__WHAT THE EXERCISE ASKS__. Extend the news article on the Global Taxonomy Initiative talks, picking up after its final sentence.

__ARTICLE__.

----------------

Attending the meeting are environmental experts and officials from
around the world, who seem poised to adopt the species inventory system
for categorising by name thousands of plants and animals. 

The GTI is the outcome of a series of discussions held in recent years,
after the world community acknowledged that significant gaps existed in
human knowledge about species and that there was a lack of expertise on

Following a lengthy discussion on GTI during the first days of the COP8,
a working group of delegates decided to return to the negotiating table
on Mar. 27, said UN officials, who expect a final agreement on the
implementation when the next round of meetings is over. 

"Yes, (an agreement) is possible," Ryan Hill, a programme officer at the
Secretariat of the Convention on Biodiversity (with the UN Environment
Programme, UNEP), told Tierramérica. 

However, delegates who participated in the negotiations and the UN
officials who watched them closely both said the meeting suggested that
even if delegates agreed to adopt the Taxonomy Initiative, they would
not reach an accord for funding its implementation. 

"It's a big issue for us because many developing countries do not have
sufficient resources," a delegate from Venezuela told Tierramérica,
adding that at this stage no rich country has indicated any interest in
taking responsibility for financial assistance. 

Hill agreed, pointing out that at least 15 delegations from developing
countries in various regions have raised the question of funding. 

Delegates decided to move one step forward concerning the issue of
resources by involving Bionet International, a not-for-profit
organisation that is widely respected for its dedication to taxonomic
research on species. Bionet is to be entrusted to establish a fund to
assist in putting together catalogues of species. However, they doubt if
that would be enough to achieve desirable results.

----------------

__ENTRIES__.
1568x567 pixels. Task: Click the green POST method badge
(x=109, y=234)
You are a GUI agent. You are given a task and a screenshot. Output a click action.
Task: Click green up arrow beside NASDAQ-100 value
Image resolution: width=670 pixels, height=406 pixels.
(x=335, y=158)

----------------

__OUTPUT BELOW__.
"This decision doesn't put any particular responsibility on any
country," Hill said, explaining that countries could contribute to the
fund whatever amount they liked, with no legal obligations. 

Environmental experts and researchers warn that many species will remain
at risk of extinction, which could lead to further ecological imbalance
if knowledge about them is not made widely accessible. 

"Taxonomic knowledge about many species is really missing," Jeroen
Huising, a tropical soil expert based in Kenya, told Tierramérica. "If
we don't know what's there, if you can't identify a species, then it's
very difficult to communicate." 

Huising, a project coordinator with the International Centre for
Tropical Agriculture (CIAT), considers the lack of knowledge about
species as a "global problem," because a lot of people "are not very
interested in taxonomy." 

Hill expressed a similar opinion, adding that he is concerned that the
funding level in developing countries "is very slow." 

Official documents on the biodiversity agreement reflect that many
wealthy nations are not spending as much money on streamlining
information on species as they possibly could. 

As a result, according to Hill, the number of taxonomists in the world
is on a constant decline. 

However, some European nations, especially Germany and Belgium, appear
to have taken this issue seriously, he said.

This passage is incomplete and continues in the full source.